By Rabbi Paul Freedman
It seems 2015 has started with our eyes directed heavenwards. Actually, those ‘eyes’ are in heaven but they have been looking even further out into space, to distant stars like our own sun.
The Kepler telescope was launched into space in 2009. It’s not orbiting the earth as so many communication and GPS satellites do; rather, it’s orbiting the sun along with us, following behind and sending ‘pictures’ once a month.
From its vantage point, it gets a much better view into space than we can down here. It can even detect planets orbiting distant stars, so-called exoplanets. Indeed, that is Kepler’s primary purpose and last week it spotted its thousandth exoplanet.
Twenty-five years ago, exoplanets were little more than science fiction. A proportion of known exoplanets are in the ‘Goldilocks Zone’ orbiting at the right distance from the star (not too hot, not too cold) for liquid water to exist and for the possibility of life. One of these planets, detected last week and somewhat unremarkably named Kepler 438b, has usurped Kepler 186f as the most likely habitable and earth-like planet discovered. Not that we will be visiting soon.
It’s four and a half thousand million kilometres away.
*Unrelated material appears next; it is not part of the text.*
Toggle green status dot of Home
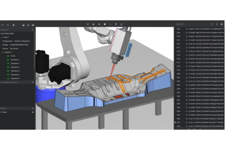Viewport: 225px width, 150px height. tap(8, 56)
It really is amazing that we can even see the star, let alone detect the flicker when the orbiting planet passes across our line of sight. Perhaps this reaching for the heavens reminds you of the story of the Tower of Babel? Not biblical bricks and bitumen, just newer technology in the same quest of extra-terrestrial exploration. Those biblical tower-builders, we are told, simply wanted to “make a name” for themselves, to usurp God. But I wonder if today’s scientific exploration is instead a holier collaboration.
There are undoubtedly enough problems here on earth that need our urgent attention, and sometimes the international scientific community might even help to solve them, but I also think that as we work together, ‘play’ together, in our human, scientific inquisitiveness, we might see ourselves humbly, with a modern-day reverence, as a small part of an awe-inspiring universe. Perhaps Kepler can give us a new perspective on ourselves.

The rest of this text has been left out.